The AWS CLI is a unified tool to manage your AWS services. This guide covers basic configuration and common commands.

Prerequisites#

• AWS Account: An active AWS account.
• AWS CLI Installed: The AWS CLI is typically installed via Homebrew as part of the chezmoi setup if specified in your configurations.

  brew install awscli
  

• Configured Credentials: AWS CLI needs credentials to interact with your AWS account. These are typically stored in ~/.aws/credentials and ~/.aws/config.
  • Security Note: It is highly recommended to manage AWS credentials securely, for example, by storing them in 1Password and having chezmoi templates populate the AWS configuration files, or by using a tool like aws-vault.

Configuration#

AWS CLI configuration can be managed via aws configure or by directly editing the files:

• ~/.aws/config: Stores default region, output format, and named profiles.
• ~/.aws/credentials: Stores AWS access keys for different profiles.

Example ~/.aws/config:#

[default]
region = us-east-1
output = json

[profile my-other-profile]
region = us-west-2
output = text

Example ~/.aws/credentials (managed via 1Password/chezmoi or aws-vault):#

[default]
aws_access_key_id = YOUR_ACCESS_KEY_ID_DEFAULT
aws_secret_access_key = YOUR_SECRET_ACCESS_KEY_DEFAULT

[profile my-other-profile]
aws_access_key_id = YOUR_ACCESS_KEY_ID_OTHER
aws_secret_access_key = YOUR_SECRET_ACCESS_KEY_OTHER

Refer to docs/1password-usage.md for guidance on storing these credentials in 1Password and using chezmoi templates.

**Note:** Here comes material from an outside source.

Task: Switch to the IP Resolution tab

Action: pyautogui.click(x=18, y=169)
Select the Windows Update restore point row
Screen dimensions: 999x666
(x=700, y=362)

aws-vault (Recommended for Enhanced Security)#

aws-vault is a tool to securely store and access AWS credentials in your operating system's keystore. It helps in avoiding storing AWS credentials in plaintext files.

Installation (if not managed by chezmoi):#

brew install aws-vault

Basic Usage:#

1. Add credentials to aws-vault:

   aws-vault add my-profile
   

   (This will prompt for your access key ID and secret access key)

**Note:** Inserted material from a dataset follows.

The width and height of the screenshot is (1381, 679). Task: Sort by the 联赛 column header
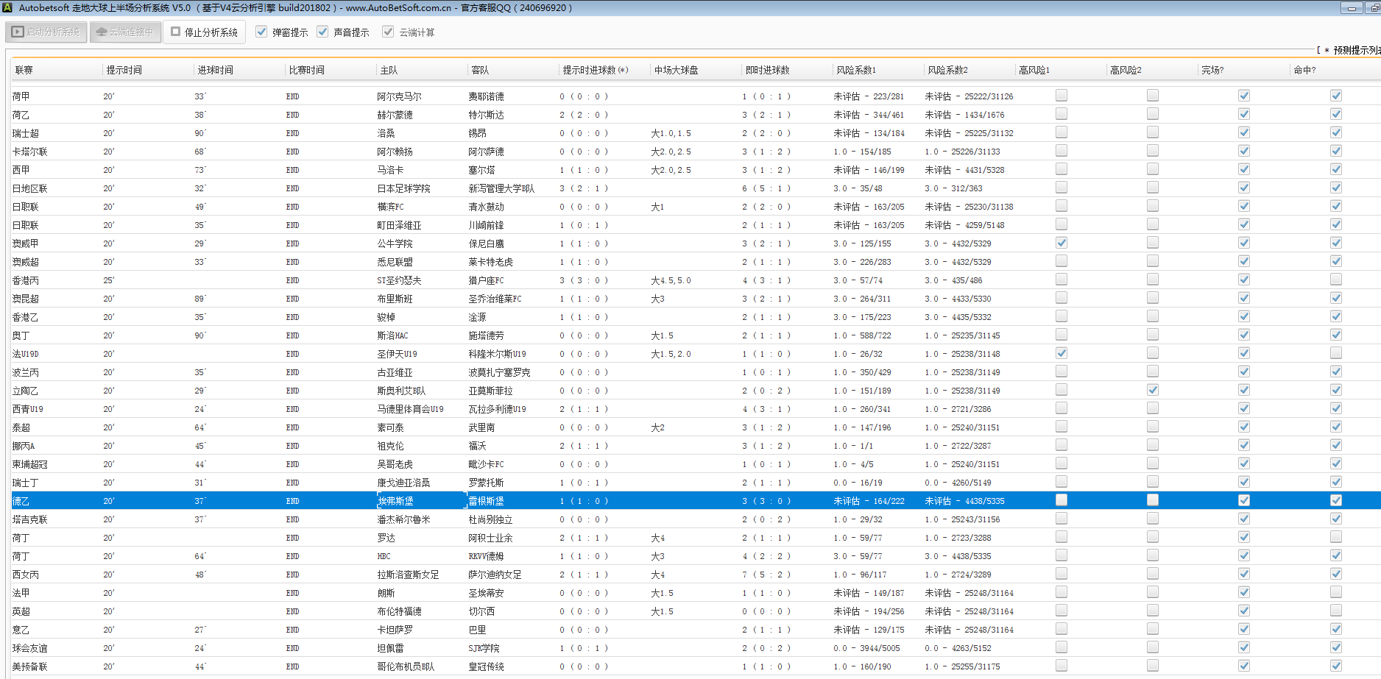[x=24, y=71]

2. Execute commands using a profile:

   aws-vault exec my-profile -- aws s3 ls
   

Common AWS CLI Commands#

Replace my-profile with your desired AWS profile if not using default.

• List S3 Buckets:

  aws s3 ls --profile my-profile
  # Using aws-vault:
  # aws-vault exec my-profile -- aws s3 ls
  

• List EC2 Instances:

  aws ec2 describe-instances --profile my-profile
  # Using aws-vault:
  # aws-vault exec my-profile -- aws ec2 describe-instances
  

• Get Caller Identity (useful for verifying current credentials):

  aws sts get-caller-identity --profile my-profile
  # Using aws-vault:
  # aws-vault exec my-profile -- aws sts get-caller-identity
  

Resources#

• Official AWS CLI Documentation:
  • AWS CLI User Guide
  • AWS CLI Command Reference
• aws-vault GitHub Repository: https://github.com/99designs/aws-vault
• 1Password Documentation: Refer to docs/1password-usage.md for managing secrets.

This document is a starting point. Please refer to the official documentation for comprehensive information.